Je me souviens d'une conversation à Tokyo avec une jeune femme qui se disait féministe, au cours de laquelle j'avais essayé de définir ce que représentait la féminité pour moi. La jeune femme s'était irritée que je cherche à déterminer une "essence de la femme": j'avais beau préciser que je parlais de "traits féminins", indépendamment du sexe de la personne, elle se braquait à mon discours.

Au fond, j'étais sans doute plus féministe qu'elle... Elle n'arrivait pas à comprendre que je ne parlais pas de la femme, mais de la féminité.

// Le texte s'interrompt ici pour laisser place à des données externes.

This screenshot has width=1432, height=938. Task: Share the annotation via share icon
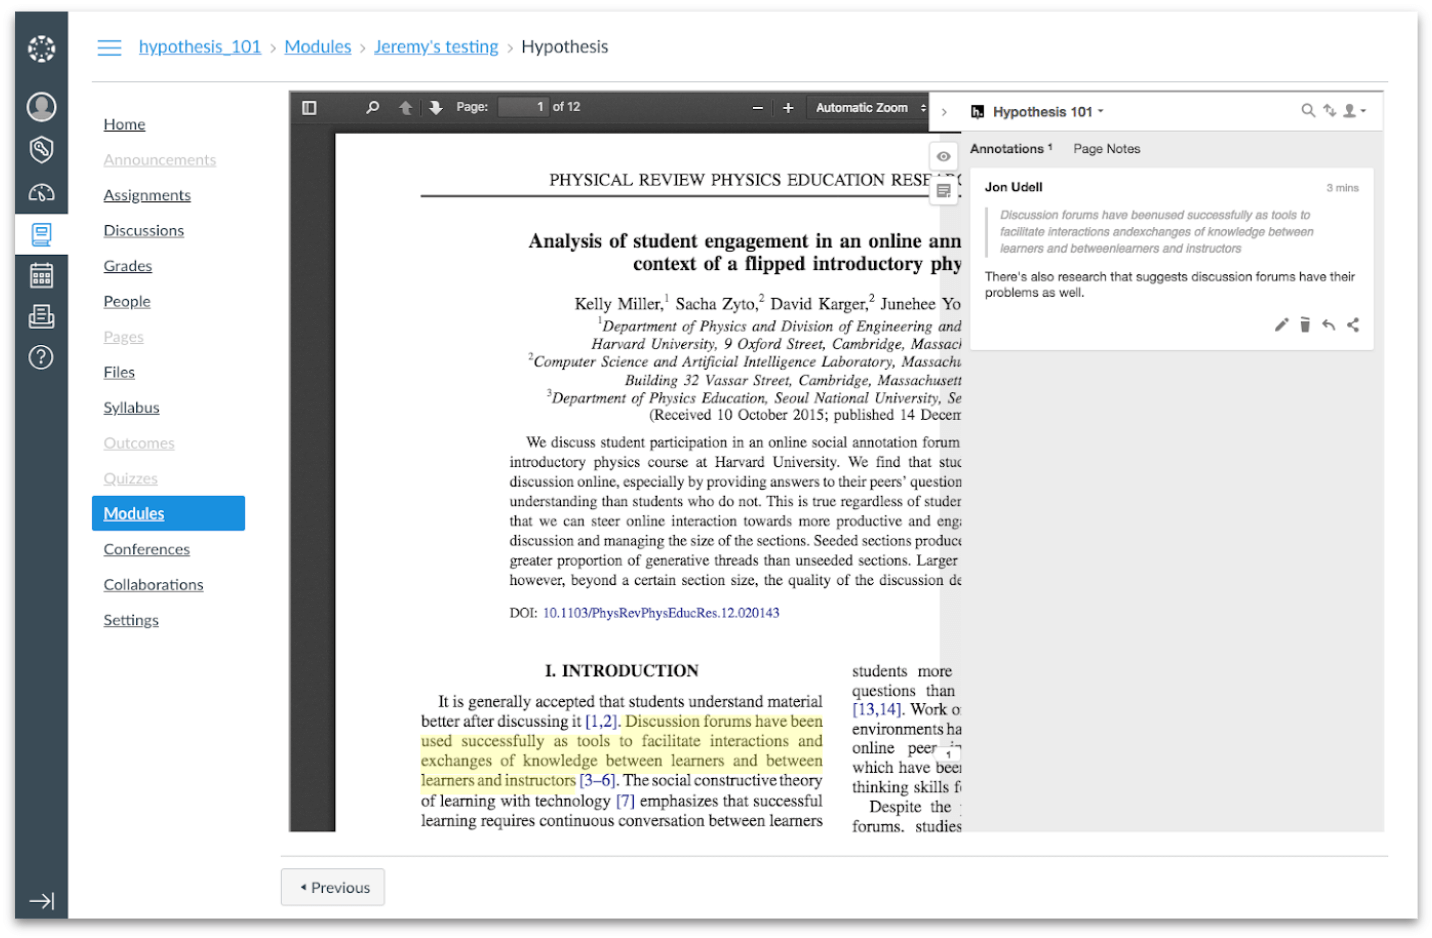[x=1353, y=325]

Elle n'entendait que ce mot "femme", contenu dans "féminité". Il aurait fallu que nous inventions un vocabulaire nouveau, pour notre petit bout de conversation.

Des années plus tard, je dévore le livre splendide de Roland Barthes, Fragments d'un discours amoureux, malheureusement non disponible en poche (Oeuvres Complètes, vol. 5), et je repense à cette ancienne conversation. Non seulement Barthes évoque cette part de féminité en l'homme :

"Il s'ensuit que dans tout homme qui parle l'absence de l'autre, du féminin se déclare : cet homme qui attend et qui en souffre, est miraculeusement féminisé. Un homme n'est pas féminisé parce qu'il est inverti, mais parce qu'il est amoureux." (dans le chapitre L'Absent).

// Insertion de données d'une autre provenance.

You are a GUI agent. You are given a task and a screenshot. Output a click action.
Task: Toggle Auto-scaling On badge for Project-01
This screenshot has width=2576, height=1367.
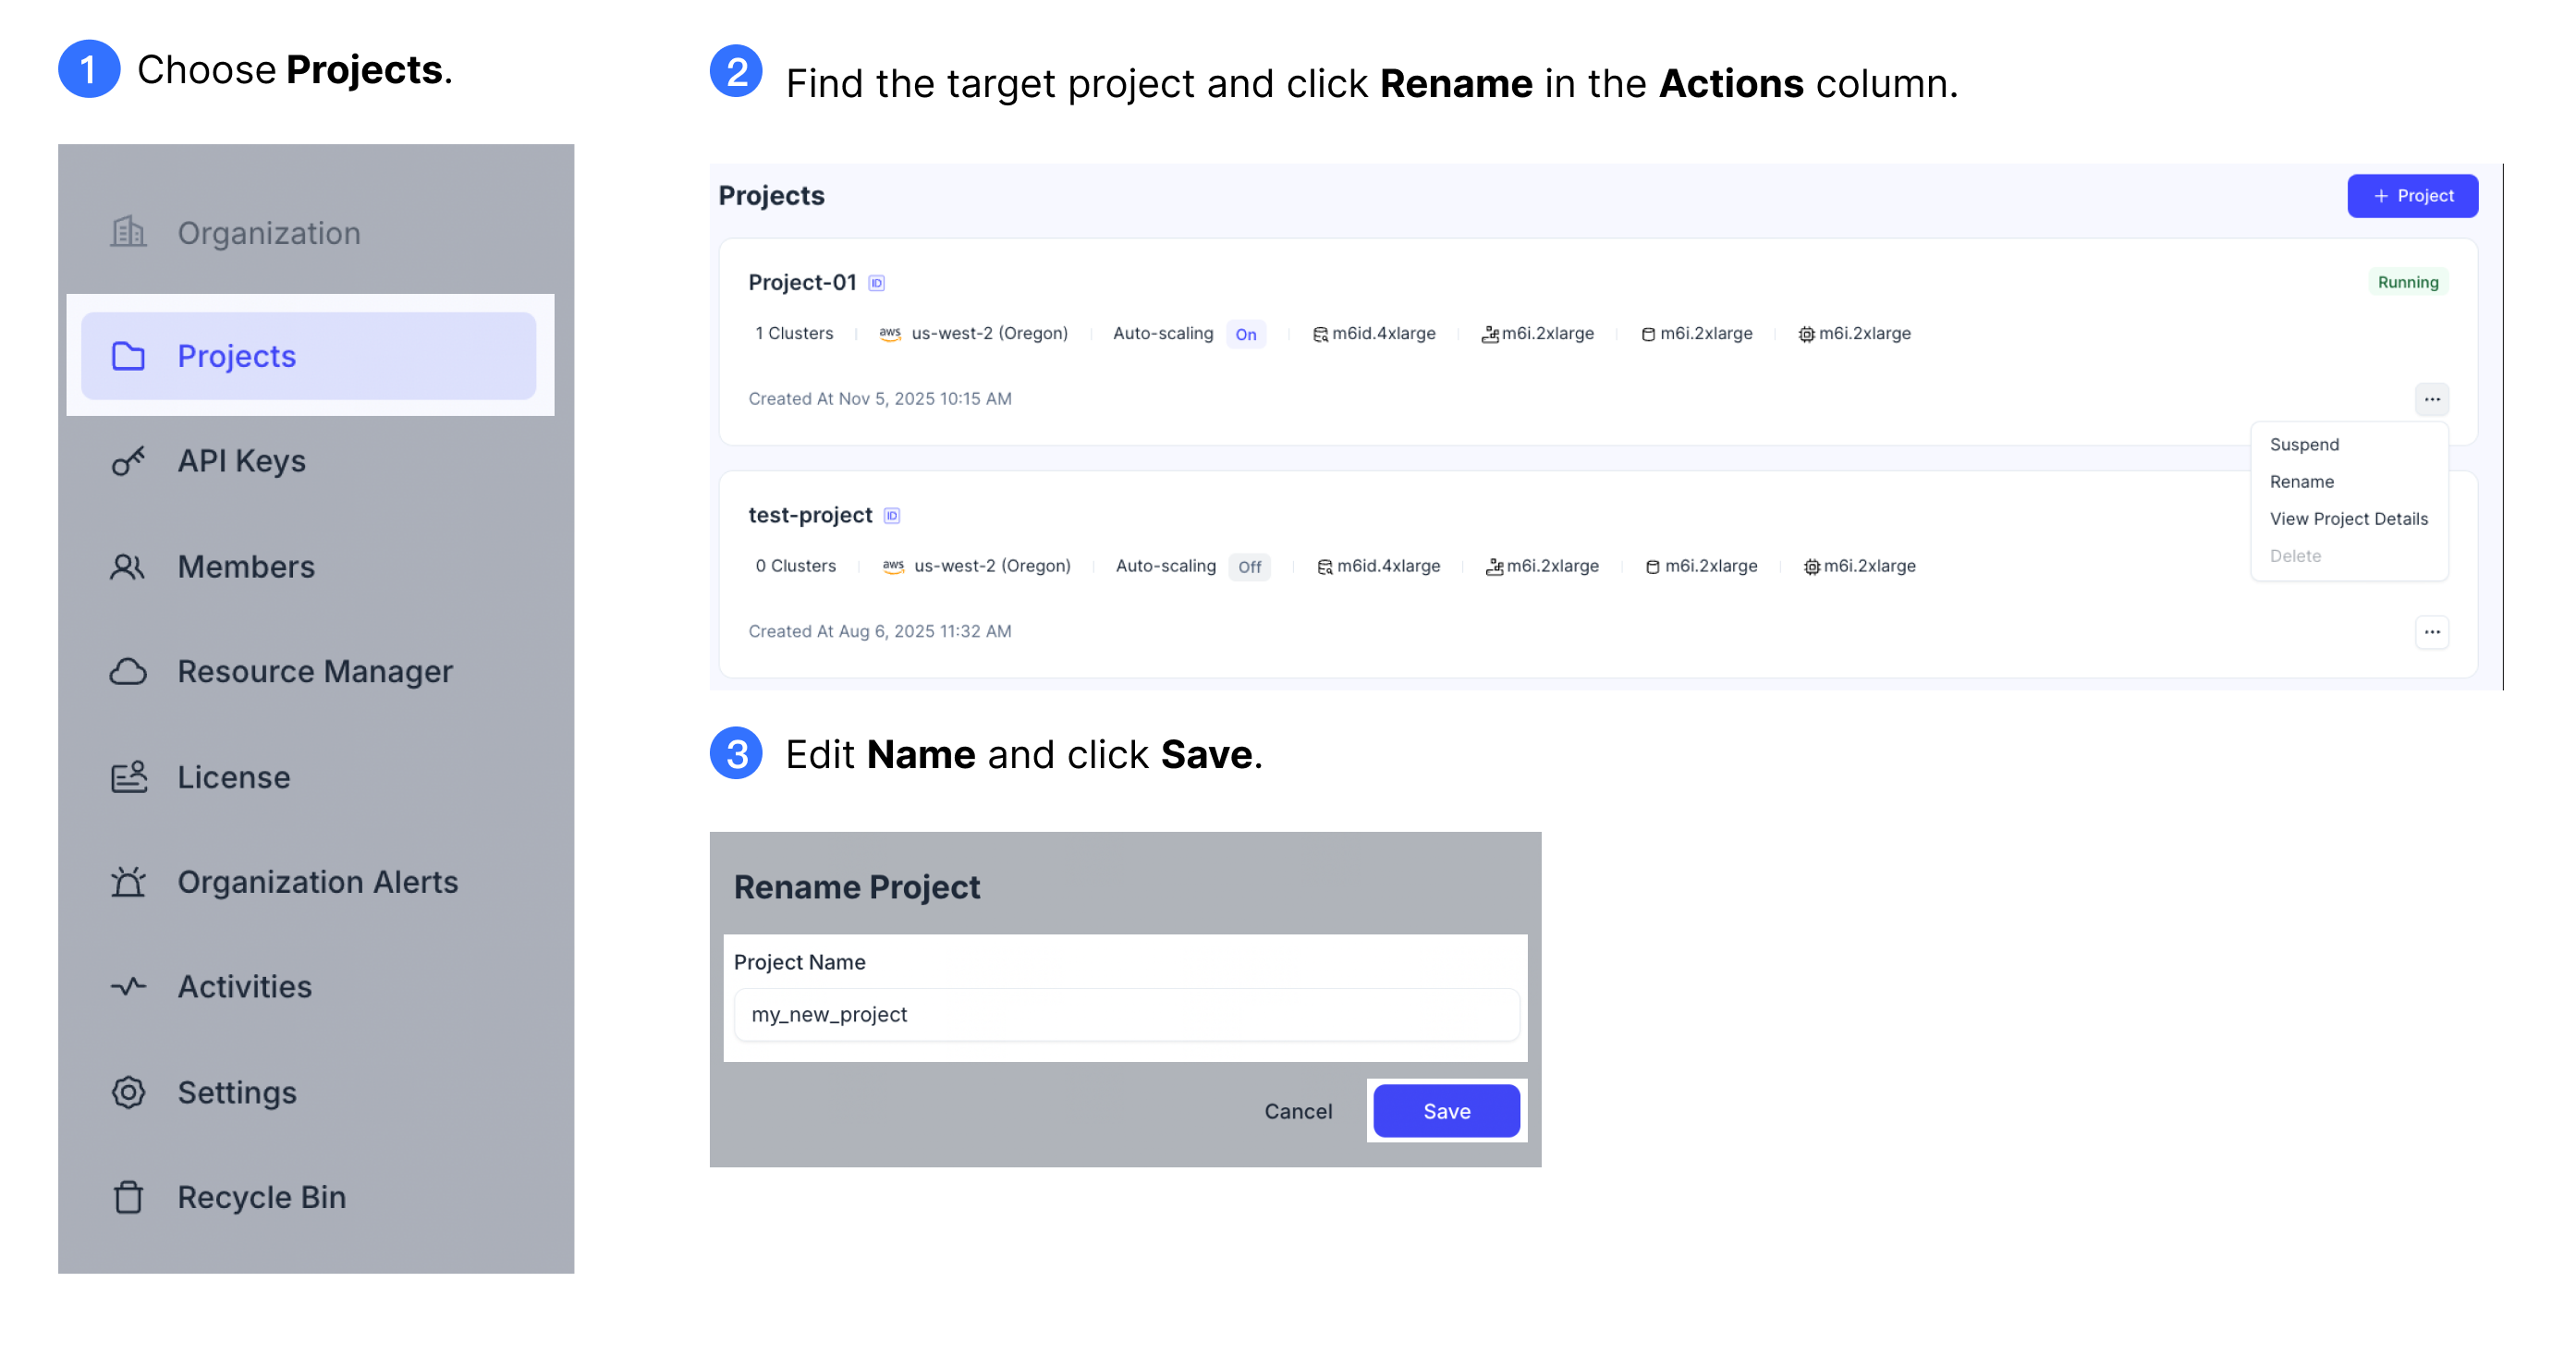pyautogui.click(x=1245, y=334)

...mais tout le livre est baigné, me semble-t-il, par cette féminité qu'il définit par intermittences : cette douleur douce, cette attention pour les signes infimes, cet art de l'attente, de la souffrance muette et délicate, du silence non pas accusateur mais stupéfait, de l'analyse détachée, presque drôle, évanescente...

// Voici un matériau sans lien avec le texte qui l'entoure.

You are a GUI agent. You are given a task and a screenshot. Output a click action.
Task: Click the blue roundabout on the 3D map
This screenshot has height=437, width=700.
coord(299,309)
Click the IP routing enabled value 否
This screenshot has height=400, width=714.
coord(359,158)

Tout au long de cet essai composé par courts chapitres, eux-mêmes divisés par paragraphes structurés autour de citations, de références, d'éclats de pensée, c'est dans le murmure d'un auteur qu'on s'immerge, c'est la pudeur d'un grand écrivain qu'on découvre, écrivain par ailleurs brillant mais dont ce livre est peut-être le plus accessible, le plus limpide. Il y a une forme d'élégance et de raffinement dans ces confidences délicieusement adoucies - celle du philosophe qui ne se trahit que par aphorismes.

"Je souffrirai donc avec l'autre, mais sans appuyer, sans me perdre. Cette conduite, à la fois très affective et très surveillée, très amoureuse et très policée, on peut lui donner un nom : c'est la délicatesse : elle est comme la forme "saine" (civilisée, artistique) de la compassion."